_SUPPLIED TEXT_
Nokia (NOK) and beer don't appear to have a lot of parallels at first glance. Beer is the most widely consumed alcoholic beverage in the world with huge quantities consumed during major holidays and other festive occasions. Nokia on the other hand is a beleaguered mobile phone manufacturer which has only just begun to get back on its feet after a disastrous few years. Yet the peaks and troughs of beer consumption have a great deal to tell us about Nokia's supply chain problems. Why they might have happened and why they, thankfully, may well be over.
The Beer Game
The beer game sadly is not a drinking game. Though emanating from MIT in the 1960s, it may possibly be the result of one. What it actually does is to take the variability of beer consumption and to translate that into a supply chain model such as the one shown below which I'll be using throughout this article.
This game is actually simple to play and I would invite all interested readers to have a go by clicking on the source link after reading the article.
This four step supply chain models what happens from the production of beer, through to its distribution, onto the wholesaler and finally the retailer where it is bought by the consumer. The model is deliberately simple to understand, but the results from running the model and trying to solve the problem of supply chain coordination have vexed supply chain analysts for decades and led to several PhDs on the subject. It is also a very insightful way of looking at Nokia's supply chain and goes a long way towards showing just why Nokia has had well documented problems in coordinating its supply with consumer demand.

_PROVIDED DATA_
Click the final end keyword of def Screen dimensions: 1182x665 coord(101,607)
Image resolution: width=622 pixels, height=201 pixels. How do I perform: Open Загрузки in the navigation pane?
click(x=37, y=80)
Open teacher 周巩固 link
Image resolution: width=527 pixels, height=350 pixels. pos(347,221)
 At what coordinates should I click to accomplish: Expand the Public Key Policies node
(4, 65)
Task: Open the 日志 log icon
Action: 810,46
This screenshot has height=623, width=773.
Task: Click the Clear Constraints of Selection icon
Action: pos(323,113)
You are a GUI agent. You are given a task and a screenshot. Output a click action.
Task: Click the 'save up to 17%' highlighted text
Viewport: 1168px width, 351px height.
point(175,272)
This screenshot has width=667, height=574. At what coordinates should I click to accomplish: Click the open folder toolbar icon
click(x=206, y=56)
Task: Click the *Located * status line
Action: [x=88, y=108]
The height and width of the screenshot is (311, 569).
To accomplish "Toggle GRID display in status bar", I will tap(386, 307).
...
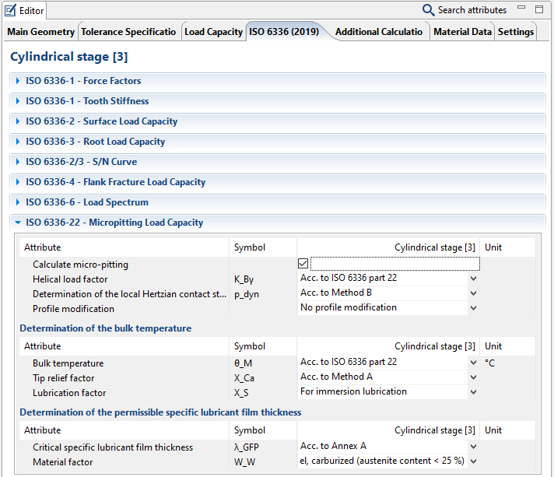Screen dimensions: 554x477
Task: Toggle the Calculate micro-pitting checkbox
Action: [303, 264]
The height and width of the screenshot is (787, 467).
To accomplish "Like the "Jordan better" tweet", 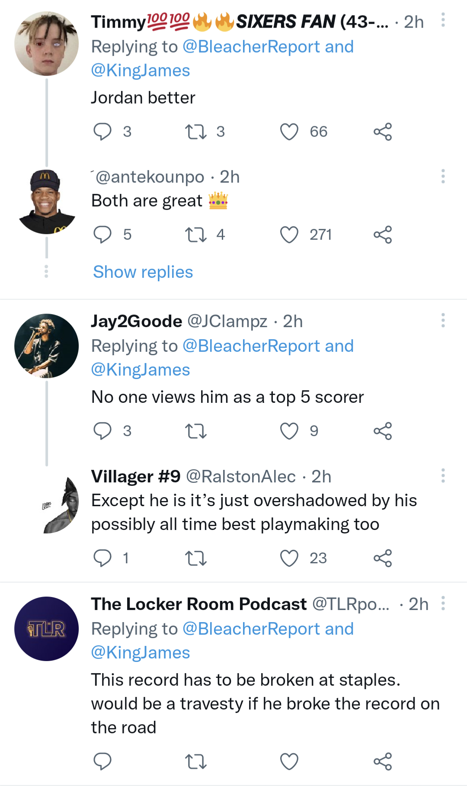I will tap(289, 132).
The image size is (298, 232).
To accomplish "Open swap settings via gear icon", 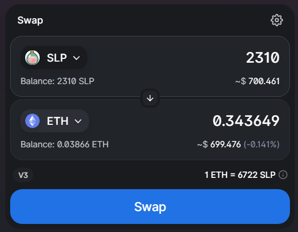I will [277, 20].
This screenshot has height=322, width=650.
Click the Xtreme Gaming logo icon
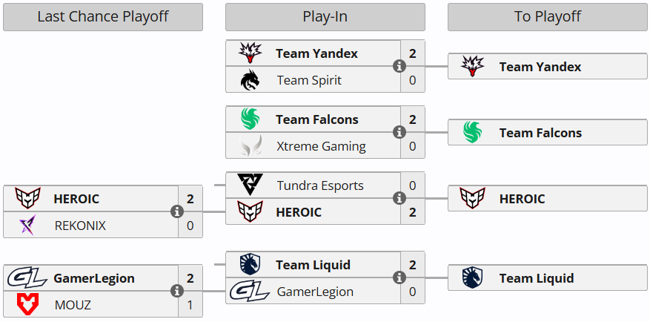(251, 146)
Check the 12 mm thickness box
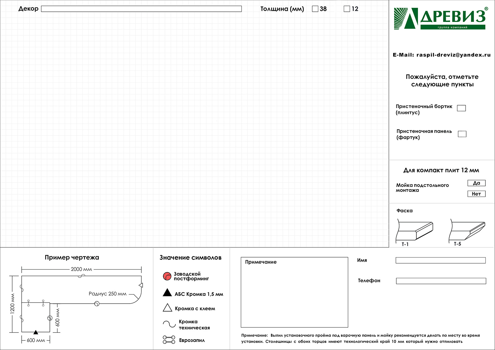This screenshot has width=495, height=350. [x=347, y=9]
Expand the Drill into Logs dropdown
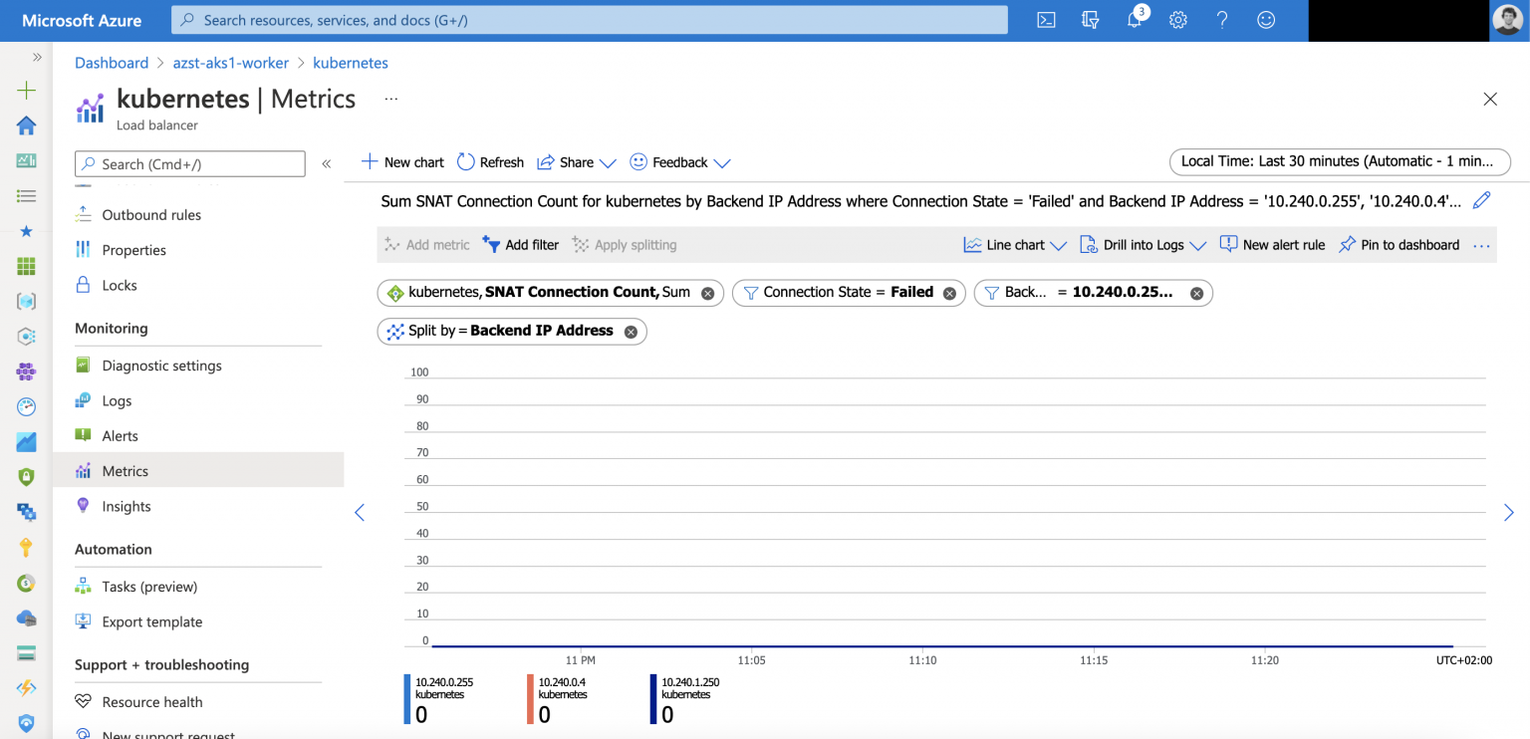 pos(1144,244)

_WHAT YOU WILL DO_
- A) Output the passage of the Nokia supply chain article that opens with the words containing "Nokia (NOK) and" and closes with "throughout this article.", copied exactly.
- B) From the entries, please return verbatim the lines that begin with the line containing "Click the final" and end with the line containing "Action: pos(323,113)", both included.

_ANSWERS_
- A)
Nokia (NOK) and beer don't appear to have a lot of parallels at first glance. Beer is the most widely consumed alcoholic beverage in the world with huge quantities consumed during major holidays and other festive occasions. Nokia on the other hand is a beleaguered mobile phone manufacturer which has only just begun to get back on its feet after a disastrous few years. Yet the peaks and troughs of beer consumption have a great deal to tell us about Nokia's supply chain problems. Why they might have happened and why they, thankfully, may well be over.
The Beer Game
The beer game sadly is not a drinking game. Though emanating from MIT in the 1960s, it may possibly be the result of one. What it actually does is to take the variability of beer consumption and to translate that into a supply chain model such as the one shown below which I'll be using throughout this article.

- B)
Click the final end keyword of def Screen dimensions: 1182x665 coord(101,607)
Image resolution: width=622 pixels, height=201 pixels. How do I perform: Open Загрузки in the navigation pane?
click(x=37, y=80)
Open teacher 周巩固 link
Image resolution: width=527 pixels, height=350 pixels. pos(347,221)
 At what coordinates should I click to accomplish: Expand the Public Key Policies node
(4, 65)
Task: Open the 日志 log icon
Action: 810,46
This screenshot has height=623, width=773.
Task: Click the Clear Constraints of Selection icon
Action: pos(323,113)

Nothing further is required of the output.